Moringa, el alimento del futuro


La obsesión por buscar alimentos cada vez más saludables y sostenibles, obsesión justificable desde cualquier punto de vista, tiene ya un nuevo hito que apuntar en su lista. Este es el cultivo cada vez más intensivo de la moringa, una planta milagrosa que promete ser la salvación de muchas comunidades con problemas de desnutrición.

La OMS certifica su uso
Desde hace un tiempo, organizaciones sin ánimo de lucro como Acción contra el Hambre vienen utilizando las hojas de la moringa en contextos de desnutrición masiva. Al contrario de lo que sucede en muchas ocasiones, que se comenzara a emplear esta planta se ha debido más a la observación de los hábitos de la población local que a concienzudos estudios científicos.

Los expertos de ONG como la citada antes pudieron ver que las poblaciones de ciertas zonas de África, América Latina o las islas del Pacífico comían estas hojas de forma compulsiva y que, para sorpresa de muchos, no presentaban síntomas de desnutrición.

De ahí se pasó a un estudio pormenorizado de las cualidades nutricionales de la moringa, momento en el que la sorpresa saltó. Esta planta contiene todos los aminoácidos esenciales, es rica en proteínas y en vitaminas como la A, B y C además de contener muchos minerales esenciales para personas tan vulnerables como las embarazadas o los niños pequeños.

Así, la moringa se ha impuesto como un remedio tremendamente eficaz para paliar las hambrunas y combatir la desnutrición a largo plazo. A ello se debe también que su cultivo sea sostenible y que la planta sea capaz de soportar las peores condiciones climáticas, una resistencia que es toda una garantía para prosperar en los entornos más difíciles del mundo.

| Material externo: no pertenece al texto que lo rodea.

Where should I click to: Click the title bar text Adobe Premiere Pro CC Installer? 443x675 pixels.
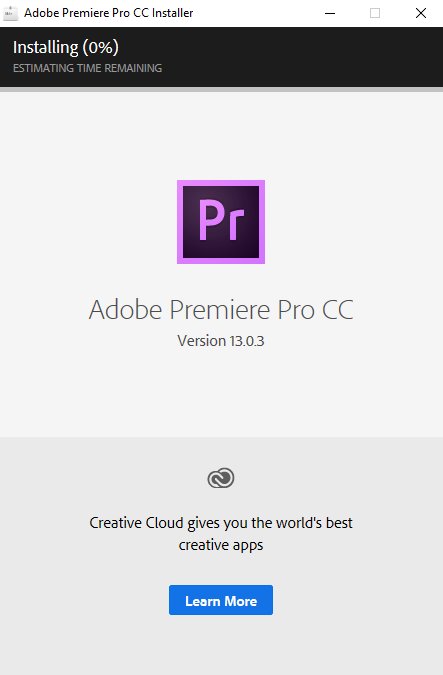(x=108, y=13)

La moringa en el primer mundo
La desnutrición es un problema que afecta a los países del tercer mundo. Sin embargo, en el lado opuesto de la balanza se encuentra el primer mundo, países en los que la obesidad es el principal problema.

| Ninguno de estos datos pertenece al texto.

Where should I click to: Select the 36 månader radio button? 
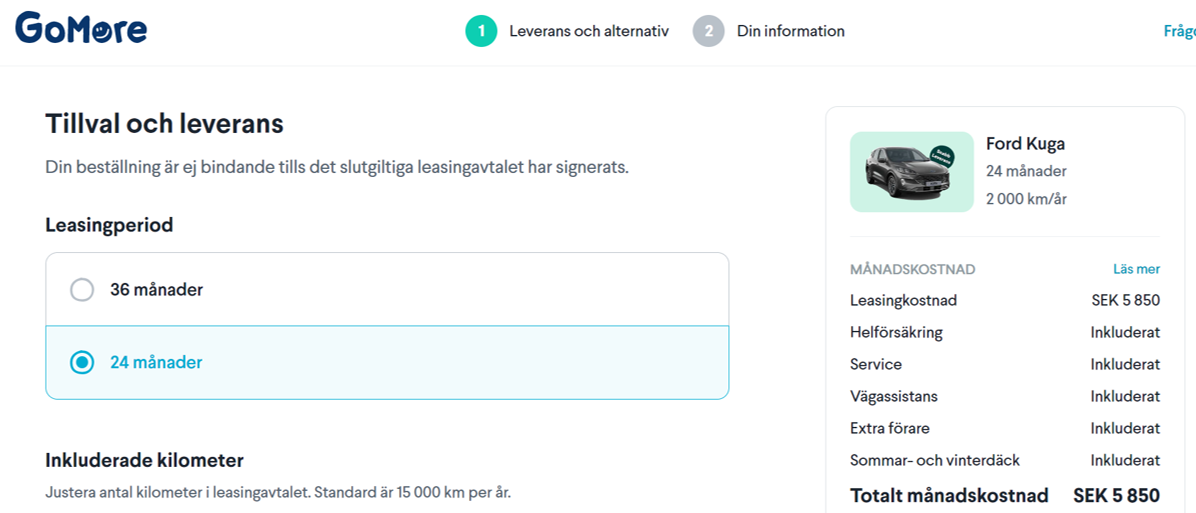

Ahora bien, son muchos los niños, jóvenes y adultos que tienen una falta alarmante de nutrientes de origen vegetal, algo que se traduce tanto en la obesidad que ya hemos señalado como problemas de tipo cardiovascular y otros parecidos.

En este sentido, hay muchos países que están empezando a fomentar el consumo de moringa por sus excelentes propiedades nutricionales. Es más, la presencia de esta planta en barritas energéticas, batidos y otros preparados así lo demuestra, por lo que la moringa puede ser tanto la solución a la desnutrición como a la obesidad.